显微镜百科 -鼠前列腺增生模型制备
鼠前列腺增生模型制备
信息分类:新闻中心 日期: 2011-8-1 10:08:58
鼠前列腺增生模型制备
方法:孕16~18 d的近交系BALB/C小鼠经脱颈离断处死,取出胚胎,在含在青霉素和链霉素的0℃~4℃ Dehank液中,体视显微镜,用于准确地取材。
于立体显微镜下微解剖,修剪掉胚胎膀胱,Wolffian和Mullerian管,剩下完整的尿生殖窦(Urogenital sinus,UGS)。将UGS置入1%的胰蛋白酶溶液中,4℃,消化120 min,以去掉上皮成分保留UGM。用含50%的小牛血清培养液清洗,终止胰蛋白酶的消化作用。制备好的UGM保存于Dehank培养液中,3 h内使用。整个操作过程均在无菌条件下进行[1]。
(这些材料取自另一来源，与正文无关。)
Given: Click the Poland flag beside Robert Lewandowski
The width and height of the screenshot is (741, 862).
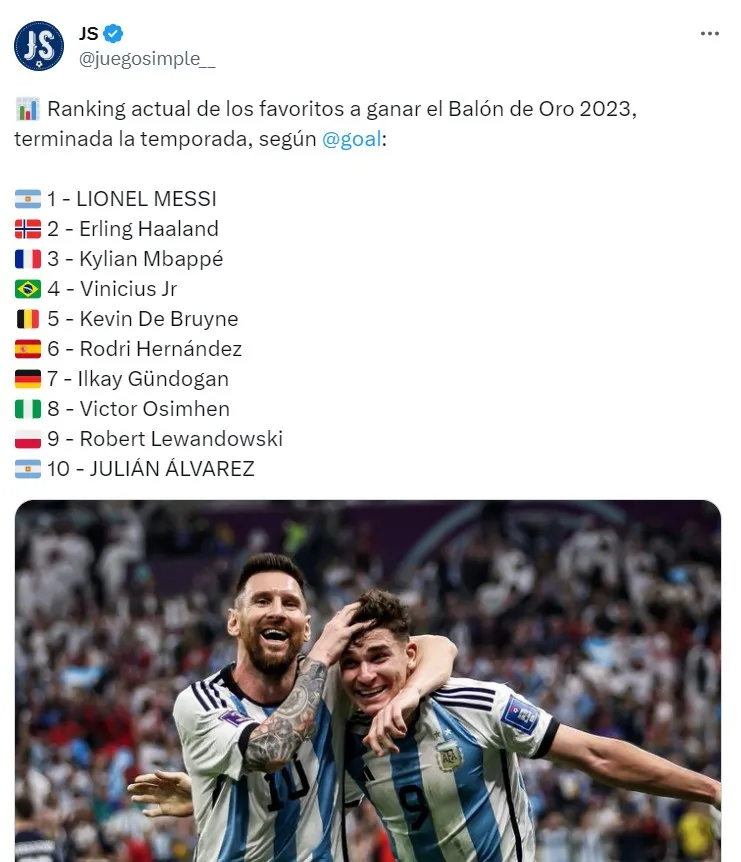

为验证制备的UGM符合本实验要求,将UGM作如下研究:①解剖显微镜下,观察UGM是否残留有Wolffian和Mullerian管等附属结构;②UGM连续切片,HE染色观察是否残存上皮成分;③为进一步证明消化后的UGM无上皮成分并具有活性,将UGM种植于同系雄鼠肾包膜下,四周后切取移植物,作连续切片,HE染色观察。
1.2 动物接种
成年雄性近交系BALB/C小鼠30只,随机分为:正常对照组,假手术组,UGM种殖组,每组10只。乙醚吸入麻醉,妥善将鼠固定于操作台。腹正中切开,暴露膀胱及腹侧前列腺,将制备好的UGM种植于腹侧前列腺内。假手术组除不种植UGM外,余步骤同上。
1.3 观察方法
接种后,普通喂养,30 d处死动物,取出腹侧前列腺,称其湿重,计算出各组前列腺湿重的平均值。前列腺标本用10%甲醛固定,石蜡包埋,切片,HE染色。
1.4 统计学处理
各组前列腺湿重以±s表示,均数间比较采用t检验。
2 结果
2.1 制备的UGM
制备的UGM在解剖显微镜及下HE染色观察,无残存附属结构,无上皮细胞存在,见图1。UGM在肾包膜下长生四周后,切取并作HE染色观察,细胞形态与接种前一致,无腺样结构。进一步说明无上皮成分,并具有活性,符合本实验要求。